Since the 1980s, higher education and research have developed rapidly in Asia. This has been a logical consequence of booming economic growth in countries such as Malaysia, Singapore and South Korea. Regardless of whether their economic successes were built on trade, industrial production, or natural resources, most of the countries have realised the need to look to the future and build their societies based on innovation and knowledge. Higher education systems in these countries are growing outwards with the construction of new campuses to enrol more undergraduate students. At the same time, they are reaching upwards with the introduction of more graduate programmes to ensure a steady supply of qualified professors and researchers.
The book 'Higher Education in Asia: Expanding Out, Expanding Up' examines the dynamics associated with the growth of graduate education in Asia, with particular attention to the middle-income countries of Southeast Asia. By looking at the system as a whole, the authors attempt to evaluate the strategies used to respond to current demands and also to build a sustainable system that can continue to grow in terms of quality and reputation. Some of these policies can be considered controversial, such as the growing reliance on the private sector, which raises issues of equity in access to higher education. Concerns also arise with the unintended consequences of being guided by international rankings to attract staff, students and even from international investment. Through a series of case studies in middle-income Asian countries, the authors also provide valuable insights for developing countries across the region to find their own balance as they embark on new policies and reforms of their higher education and research systems.
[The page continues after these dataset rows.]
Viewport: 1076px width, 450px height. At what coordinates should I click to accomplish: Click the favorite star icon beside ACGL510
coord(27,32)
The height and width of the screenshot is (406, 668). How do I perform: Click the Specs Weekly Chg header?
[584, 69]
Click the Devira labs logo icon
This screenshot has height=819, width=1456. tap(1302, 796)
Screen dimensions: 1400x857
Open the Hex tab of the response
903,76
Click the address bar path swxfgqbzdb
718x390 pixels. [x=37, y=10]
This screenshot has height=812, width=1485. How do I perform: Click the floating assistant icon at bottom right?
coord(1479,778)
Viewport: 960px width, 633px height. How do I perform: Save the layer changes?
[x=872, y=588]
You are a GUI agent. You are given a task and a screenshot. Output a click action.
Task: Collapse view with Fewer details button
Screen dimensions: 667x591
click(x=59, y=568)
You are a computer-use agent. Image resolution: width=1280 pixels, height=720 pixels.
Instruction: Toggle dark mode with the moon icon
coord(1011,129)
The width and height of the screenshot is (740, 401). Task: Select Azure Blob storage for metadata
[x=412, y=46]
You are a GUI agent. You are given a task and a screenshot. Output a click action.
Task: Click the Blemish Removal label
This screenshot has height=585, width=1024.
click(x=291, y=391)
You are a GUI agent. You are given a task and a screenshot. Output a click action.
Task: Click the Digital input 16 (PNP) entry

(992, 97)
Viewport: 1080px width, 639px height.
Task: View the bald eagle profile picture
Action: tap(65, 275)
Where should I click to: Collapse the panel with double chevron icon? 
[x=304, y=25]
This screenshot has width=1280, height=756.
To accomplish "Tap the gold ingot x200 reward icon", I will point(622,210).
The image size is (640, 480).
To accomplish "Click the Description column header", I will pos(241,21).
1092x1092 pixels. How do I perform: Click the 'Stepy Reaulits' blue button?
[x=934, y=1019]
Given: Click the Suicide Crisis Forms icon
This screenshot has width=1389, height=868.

The book contains five chapters. The first chapter entitled 'The reshaping of higher education across Asia' analyses the convergence of pressures that have resulted in dramatic enrolment increases in university education in the region. Enrolment in higher education has experienced explosive growth across Asia over the last two decades, the result of school participation rates, increasing demand of society and economy for specialised human resources, and the perceived importance of advanced education in subsequent life opportunities. This enrolment growth put financial pressure on many governments. In response, governments sought ways to lower the cost of instruction in public universities and shift more of the cost of higher education to students and their families. At the same time, to reduce student demand for access to public universities, many governments changed legislation to allow and encourage the growth of private universities, now the fastest-growing segment of higher education in the region. However, increased access to higher education has not necessarily led to greater equity. The poor remain disproportionately limited in their access to higher education.
Chapter 2 examines the dynamics associated with the expansion of higher education in Malaysia and Thailand, which have experienced the most dramatic growth at this level of education over the last decade. A case study of these two middle-income countries was undertaken to further elaborate the reasons that governments and higher education institutions in these countries are expanding their graduate level programmes, how the growth of graduate education is affecting the professional lives of the faculty and administrators leading those programmes, and the institutional-level issues associated with this expansion. Support for expanding graduate education in these two countries has been largely tied to the belief that investing in higher education will lead to an educated workforce and that, as evidence of an educated workforce becomes known, it might attract international investment that will eventually pay off in national economic development.
The third chapter entitled 'The case for graduate education: Does university-based research really lead to national economic development?' examines the role of research in national economic development, with a specific focus on university-based research in low- and middle-income countries. While there is considerable evidence that countries which spend more on research benefit from that investment financially, that linkage can be complicated. In many countries, most research is not done at universities but by private sector enterprises. One reason is that private sector enterprises are reluctant to outsource their research. They tend to want proprietary rights over new findings that might have commercial application. This chapter shows that many elements of university and government research have very low direct returns and contribute to economic growth only indirectly. These indirect effects can be important and often take the form of knowledge spillovers to the private sector. University-based research can yield important benefits to national development but does not necessarily lead to the economic payoffs that governments expect.
The next chapter titled 'University research productivity across Asia' is divided into three parts. Part 1 provides a brief overview of international university ranking systems, how the major ranking systems differ, and the implications of universities choosing to benchmark against one system versus another. However, university ranking systems typically treat the university as the basic unit of analysis. A rank is assigned to the overall institution. Yet, often there are pockets of excellence, even in those universities that may not earn the highest overall institutional rankings. These pockets of excellence can still have meaningful implications for institutional reputations and national economic development. Part 2 examines patterns of research excellence below the level of the university by focusing on broad and niche subject areas. One way to increase both research capacity and output is through collaboration. To that end, part 3 examines the role of international collaboration in research productivity. The authors analyse the growth in research productivity in 26 selected countries or territories across East, Southeast and South Asia, measured in terms of publication rates, and examine the extent to which those publications have been a product of within-region and wider international collaboration. Findings indicate that international collaboration is an effective way to boost both productivity and quality in university-based research.
The last chapter of the publication summarises key themes as discussed in the previous chapters and highlights core issues that governments and higher education systems will need to address in going forward. Every country in South Asia has to find its own balance between expanding out and expanding up in terms of higher education and research.
S. M. Rayhanul Islam is an independent researcher.